Today, July 29th 10, my doctor says that he wants to try a nerve biopsy. Troy and his Achielles tendon anyone? Thank you but no thank you. I have suffered in silence with silent tears through the nerve electrodes, the needles, the IV, the hospitalization. But I refuse to suffer through that. I am no Troy and I already walk with difficulty. You will not make it worst. Anyway I am here and you can reach me here.
lostmemories lostmemories
22-25
4 Responses Jul 29, 2010

I feel for you. I really do. I am currently in the hospital. Just had my last dose of Iv ig. Tomorrow they're sending me to a rehabilitation hospital to try to get my strength and up to go home where I can take care myself. I had the nerve conduction test, so I understand about the needles and the pain and being so tired of all the test and people not understanding exactly how you feel.
I'm scared of the physical therapy because I am so weak.
I understand what you mean about the use of your hands I can't hold a fork barely hold a ink pen.
It's so scary and the worst part is not knowing what the future is going to hold ,if you're ever going to get better. My heart goes out to you. keep positive,and I know everybody tells you that , and it's hard to do. it's hard for me to do.
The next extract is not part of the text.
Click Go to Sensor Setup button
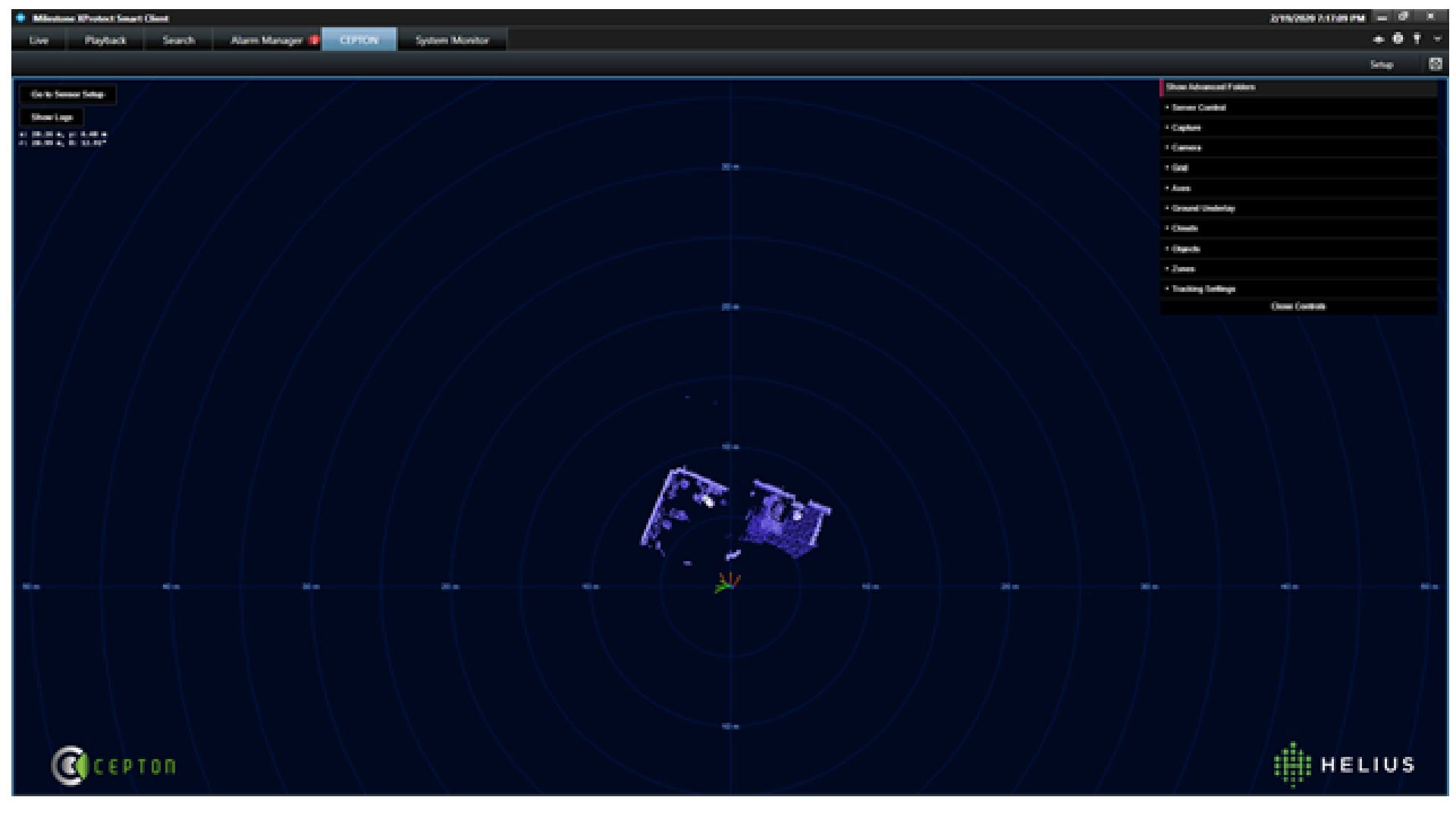The width and height of the screenshot is (1456, 819). tap(67, 95)
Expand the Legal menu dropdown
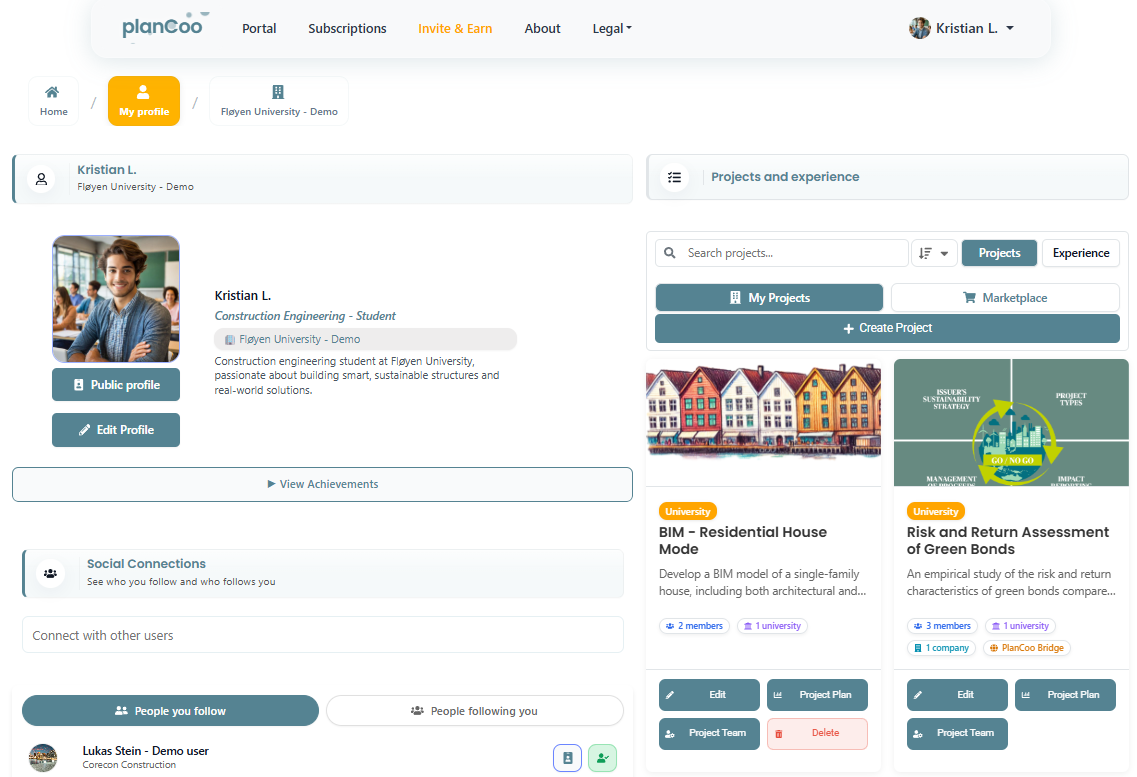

But we have to stay strong and we have to keep working at getting better.
I will keep you in my prayers.

I know exactly how you feel I am 25 I got diagnosed at the age of 19 and I am still at exactly where you are I feel so alone like no one understands what I'm going through I just recently got diagnosised with hereditary cidp so there for all the ivig treatments steriods were useless and just as you they were horrific I was also allergic to ivig I stay in the doctors offices I stay sick and all to know there maybe no treatment for me this is the first time I have stepped out and talked to someone else about my problems so if you would like to talk sometime know I'm here

Are you still available to talk about CIDP? I would be very interested to share information. I started having problems in August 2010 and have just been thru all the tests which indicate I have CIDP.<br />
Get in touch if your still interested.

YOUR PROBLEMS SOUND JUST LIKE MY STEP DAUGHTER. YET SHE STILL HAS NO DIAGNOSES. SHE IS 10 NOW AND HAS HAD 2 ATTACKS SINE SHE WAS 5. DOCTORS KEEP TRYING TO SAY SHE HAS BVVL BUT IN DEC THE TESTING WILL BE DONE TO PROVE SHE DOES NOT HAVE IT I'M SURE. WE ASK THE DOCTORS ABOUT GBS OR CIDP THEY WERE CLUELESS, BECAUSE THEY SAID THE TESTING CAME BACK NEG ON THAT DISEASE. NO TEST TO CONFIRM, HOW STUPID ARE THEY. ANYWAY I BELIEVE THIS IS WHAT SHE HAS BECAUSE SHE HAS GONE THROUGH THE SAME AS YOU PLUS SHE WAS PARALIZED? AT ONE POINT AND HAS RECOVERED FROM THAT AND A VENTALITOR 24 HOURS A DAY. HER ARMS ARE STILL NOT NORMAL NOR HER HANDS BUT AT LEAST SHE CAN MOVE AND WALK ON HER OWN.